Nelson, whom many will remember as Delmar in the Coen Brothers “O Brother, Where Art Thou?” in 2000, plays Bolger, Brady's Oklahoma sidekick.  In real life, Nelson lives in New York with his three boys and wife Lisa, the former Lisa Benavides of San Antonio.

It doesn’t take a huge leap to figure out where Nelson, a Tulsa, OK native who graduated from Brown University and sent me to the dictionary twice in one day, came up with the concept of these identical twins; one intellectual and the other a back-country hick of sorts.

“The initial conceit was just a guy examining his life trying to live in all the right ways who gets completely sideswiped,” Nelson says.  “That evolved into him being a professor of classical philosophy and him being sideswiped by perhaps his more brilliant identical twin brother who grows hydro/chronic pot back in their home state of Oklahoma.  Then I started thinking of Edward in both roles and I just had a blast writing it.”

In person, Nelson exudes a refreshing combination of academia, good-ol’- boy friendliness and homespun humor.

“I did feel that the American people needed a film about philosophically contrapuntal identical twins.  The tide was just going that way.  I’m surprised I was the only one who recognized it,” he says.

On playing twins, Norton kids that “we’ve come a little ways since Patty Duke,” referring to Duke’s dual role as “identical cousins” on TV’s “The Patty Duke Show” on ABC in the mid-‘60s.

According to Nelson, effects technology has advanced “gorgeously,” making it possible to move the camera around and even have a single actor (Norton) share a scene with his twin.

“It was a fun challenge,” Norton says.  “It’s a different thing than I had done before.  Technically, we knew it would be a jigsaw puzzle; a weird dance that we had to figure out.”

“More than anything, even more than playing the twins, I thought it was not a movie I had actually seen before.  I’m lucky.  I get to read a lot of things and 98 percent of them are a derivative of something I’ve seen many times before,” he adds.

Some movie-goers could be startled by Nelson’s daring double-clutching tone in “Leaves of Grass.”  It’s all part of what he calls investigating the full scope of characters and situations.
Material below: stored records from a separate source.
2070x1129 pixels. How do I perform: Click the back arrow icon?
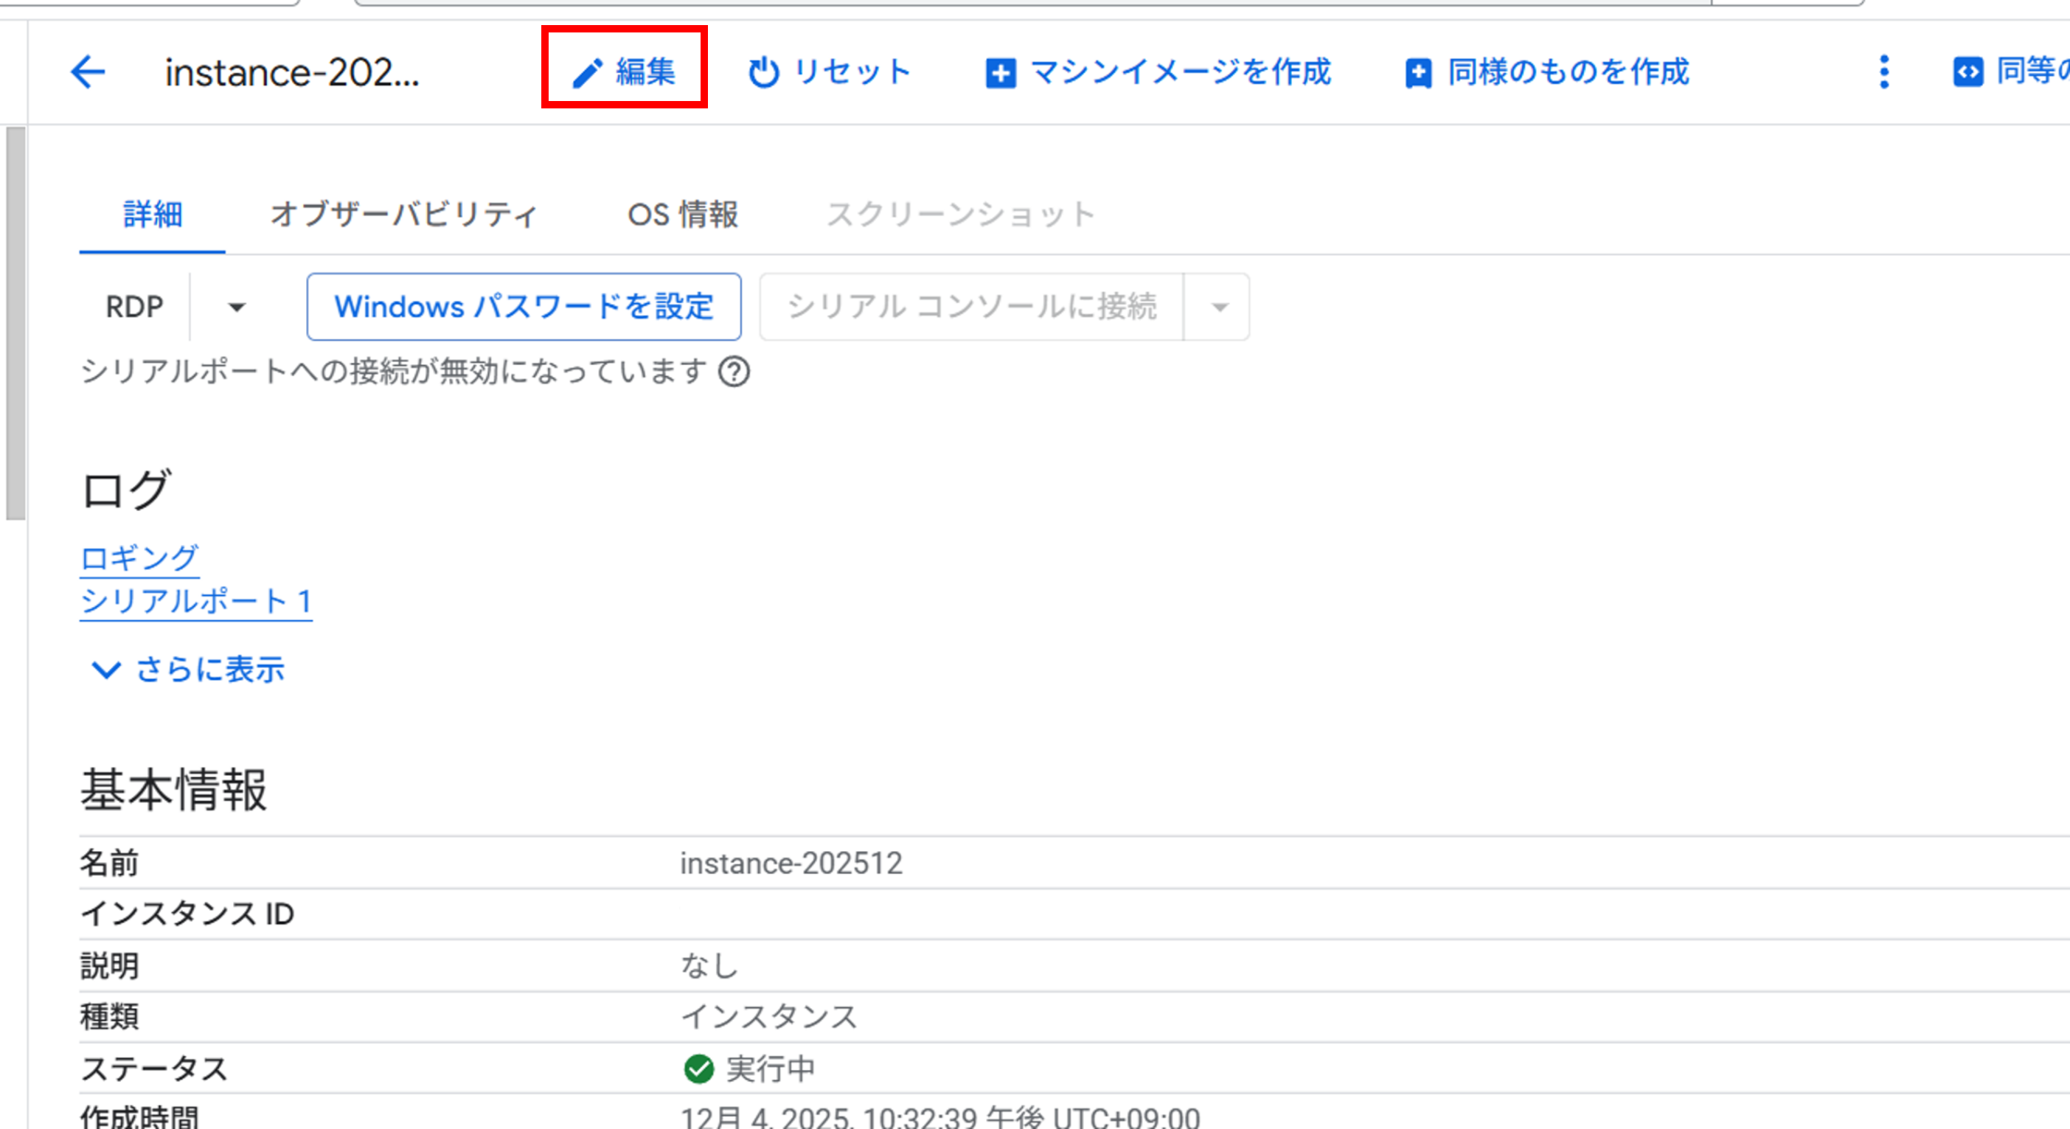tap(88, 72)
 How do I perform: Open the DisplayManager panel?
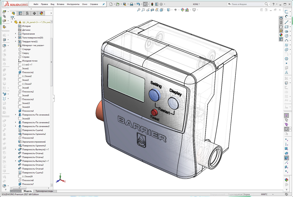[41, 13]
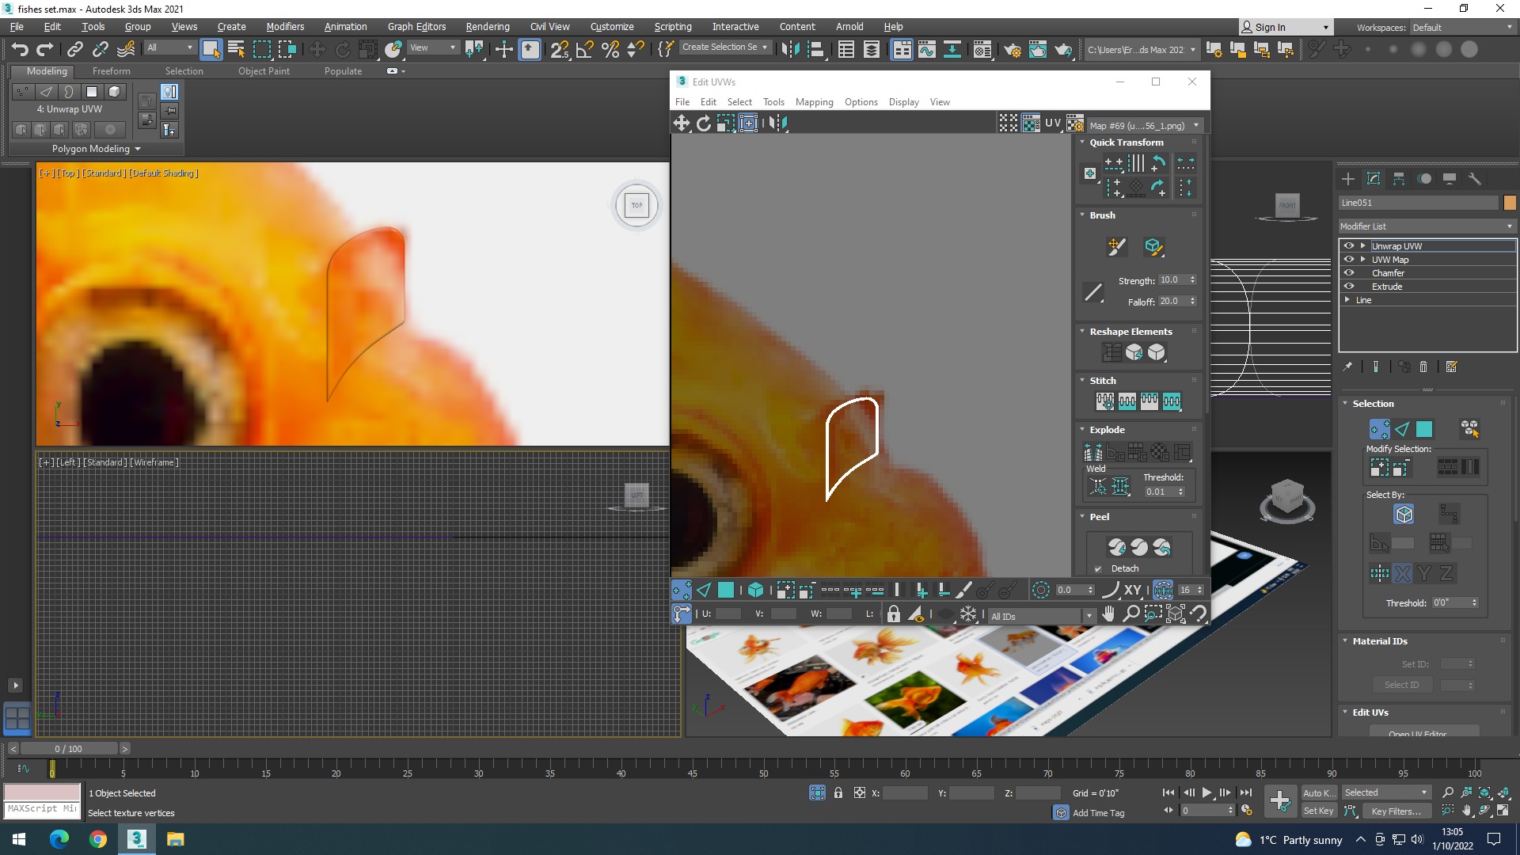
Task: Click the Create tab plus icon in command panel
Action: tap(1348, 179)
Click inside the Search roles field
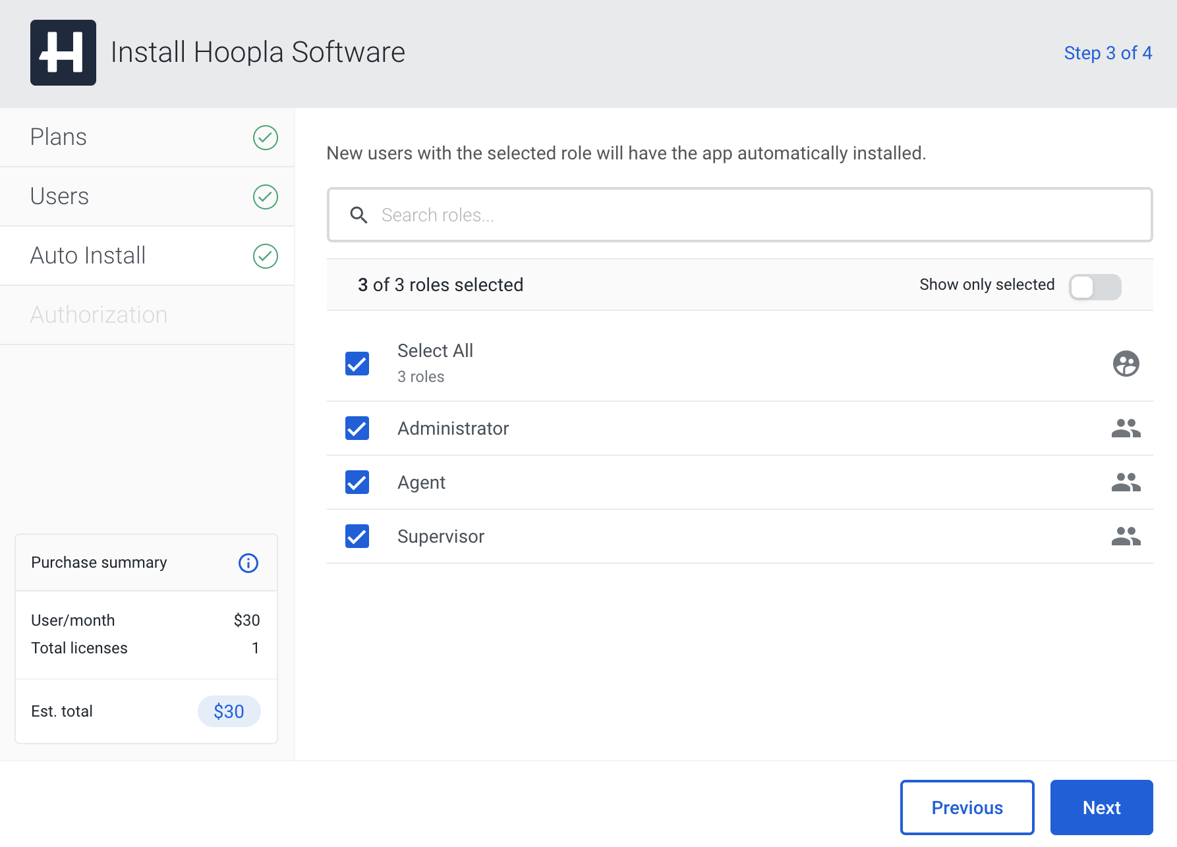 pyautogui.click(x=593, y=215)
“I’m interested, particularly in this movie, not just in the longitudal progression of a movie.  Let’s just call that the straight narrative.  But I like latitude as well.  I think the most interesting movies take those sorts of chances.  The notion of having really comic moments followed by suddenly very violent ones makes for a more daring film, a more interesting film.”

Nelson is a gifted man (writer/director/actor), a spiritual man (Jewish) and a devoted family man.  His wife Lisa and two of his sons appear in “Leaves of Grass.”  When I asked Nelson how he feels now, looking back on the role of Delmar, the dumb-lug pal of prison escapees played by George Clooney and John Turturro in “O Brother, Where Art Thou,” Nelson got very quiet before agreeing with me that it doesn’t get much better than that for an actor.

“I still don’t know why or how that happened,” he says.  “It’s just extraordinary.  It is the moment, professionally, that changed my life.  Because it changed my life professionally, it really changed my life in every other way as well.

“I wonder what my wife would say about this, but I don’t know if we would have three children if it weren’t for ‘O Brother’ just because of what it allowed for me in terms of lifestyle and being able to stay in New York and continue with my career.

“Until Joel (Coen) called me to play that role, I was pretty much consigned to doing a lot of theater but mainly playing what my Off-Broadway friends in New York and I call hallway parts.”

Hallway parts?

“You walk along a hallway with Edward and give him some information so he can get busy with the rest of the story,” he adds.